Zarif kırmızı dikiş çizgileri olan siyah pantolonlar için yol trafiği zaten pek uygun değil, çünkü bir jandarma olarak aslında orduya aitsin. Savaşlar sırasında ana safların gerisindeydiler ve kimsenin kaçmamasını sağlıyorlardı. Hiçbir bisikletçi bununla ilgilenmez! İspanyol Merdivenleri’ne kalabalık yaya bölgesinden geçmeme şehir polisi bile aldırış etmiyor. Romalıların kendilerini gördüğü şekilde bisikletçiler yok. Bu yüzden polis hiçbir şey görmüyor ve hiçbir şey söylemiyor.
Piazza Navona’da haritaya bir göz atmak, rotanızı planlamanıza yardımcı olacaktır.
Kaynak: Victoria Kraft
İnanamıyorum, bisikletle yaya bölgesindeki bir Romalı trafik görevlisine gidiyorum ve ona Piazza Navona’nın yolunu soruyorum. Bisikletimi zerre kadar umursamıyor ve son derece kibar. Yol biraz karmaşık, diyor ilk başta.
Sonra arkasındaki tek yönlü caddeyi işaret ediyor: “Bu caddeden geçmek en iyisi. Bu en kolay yol!” Dikkat edin, seyahat yönünü işaret ediyor ve size iyi günler diliyor, “una buona giornata”. Bu sokakta yine tepki yok: kimse korna çalmıyor, kimse azarlamıyor. Romalılar kamış serçeleri gibi yemin edebilir!
Havuzda dinlenmek için bisiklete bindikten sonra
Roma’nın merkezi temiz, aslında oldukça küçük ve çoğunlukla düz. Ünlü yedi tepe, Sezar’ın zamanında şehrin sınırlarını belirledi. Ancak akşam eve dönerken, Piazza della Repubblica uzun bir yokuştur. Gerçekten pedal çevirmem gerekiyor.

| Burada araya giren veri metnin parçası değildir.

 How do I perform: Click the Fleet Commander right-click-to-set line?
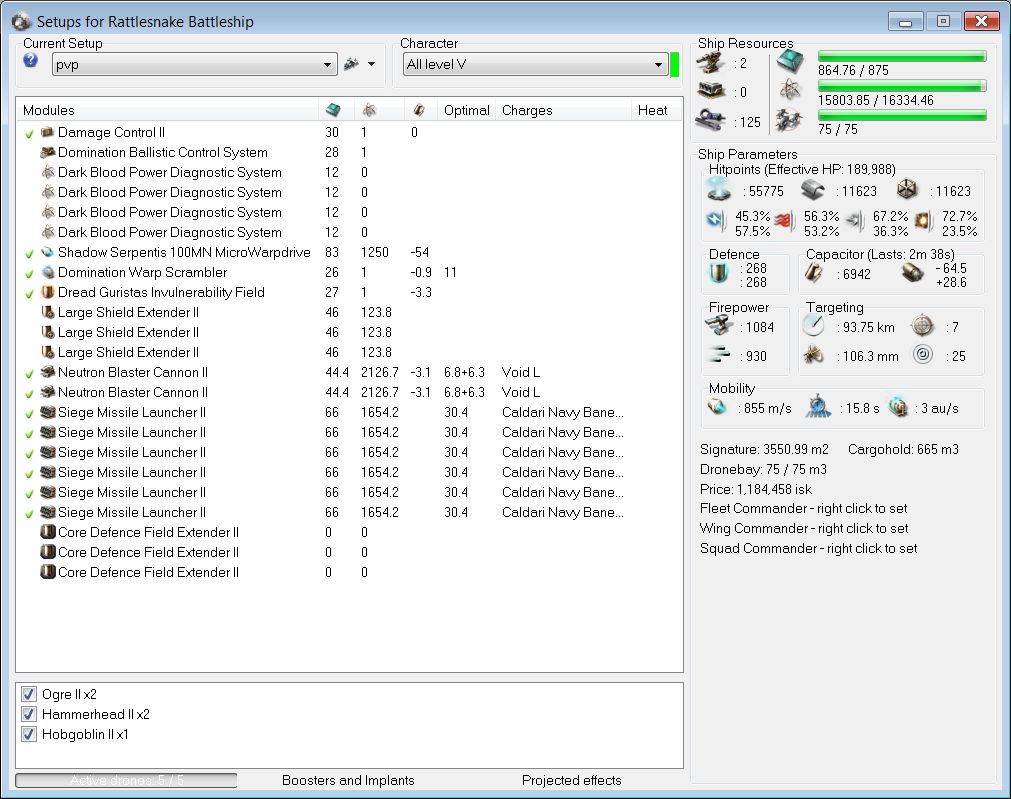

Fantezi Roma? İşte daha fazla ipucu:
Ancak otelin çatısında uzun bir günün ardından dinlenebileceğiniz hoş bir havuz, ayrıca bir sauna ve iki buhar odası vardır. Bu uyuyor – “Palazzo Naiadi” doğrudan bir Dünya Mirası Alanı üzerinde duruyor, Diocletian Hamamı’nın temelleri üzerine inşa edilmiş. Otelin bodrum katında camın altından bir kısmı görülebiliyor.

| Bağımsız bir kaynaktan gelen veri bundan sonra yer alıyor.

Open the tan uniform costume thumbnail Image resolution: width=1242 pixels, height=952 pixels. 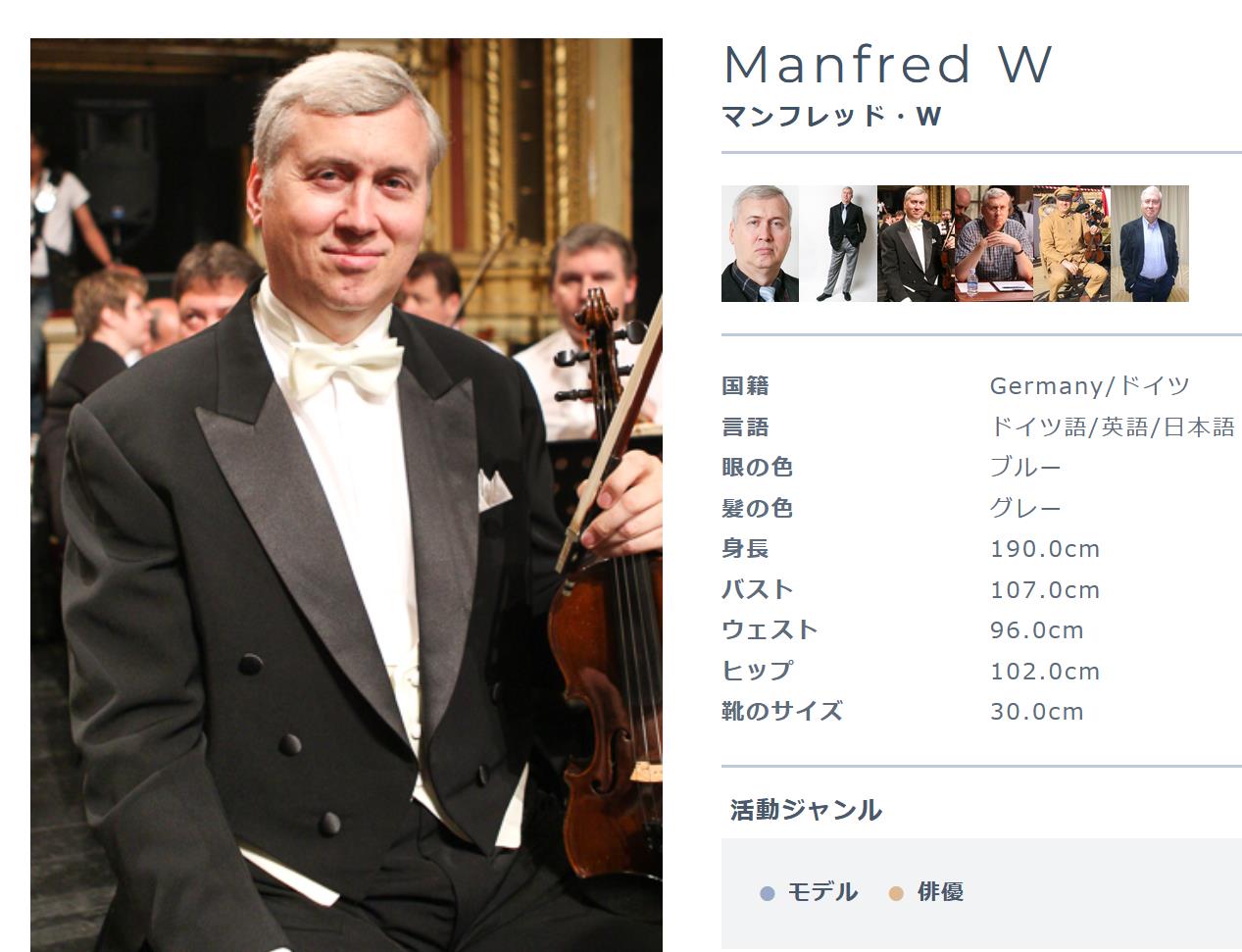point(1071,243)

Birkaç gün sonra beni havaalanına götüren taksiciye yaşadığım şehirde yaşadıklarımı anlatıyorum. İnanamayarak bana döndü, bana yakından baktı ve şöyle dedi: “Harika! Ve sen hala hayattasın!”
İpuçları ve bilgiler:
Döngü: Örneğin, Bicibaci’de (bicibaci.com) veya Easy Bike Rent’te (easybikerent.it) kiralık bisiklet günlük 13 avro, e-bisiklet 25 avro.
Konaklama: Otel “Anantara Palazzo Naiadi”, dünya mirası alanındaki bir sarayda modern lüks, en iyi restoran, 350 Euro’dan başlayan çift kişilik oda, (anantara.com/de/palazzo-naiadi-rome). “Radisson Blue”, küçük ama şık odalar 190 Euro’dan başlıyor (radissonhotels.com/de-de/reiseziel/italien/rome).
Ek Bilgiler: Roma şehrinin resmi turizm web sitesi (turismoroma.it/en); İtalyan Ulusal Turizm Kurulu ENIT’in web sitesi (italia.it/de).
Geziye katılım Anantara Hotels & Resorts tarafından desteklenmiştir. Şeffaflık ve gazetecilik bağımsızlığı standartlarımızı axelspringer.com/de/Werte/downloads adresinde bulabilirsiniz.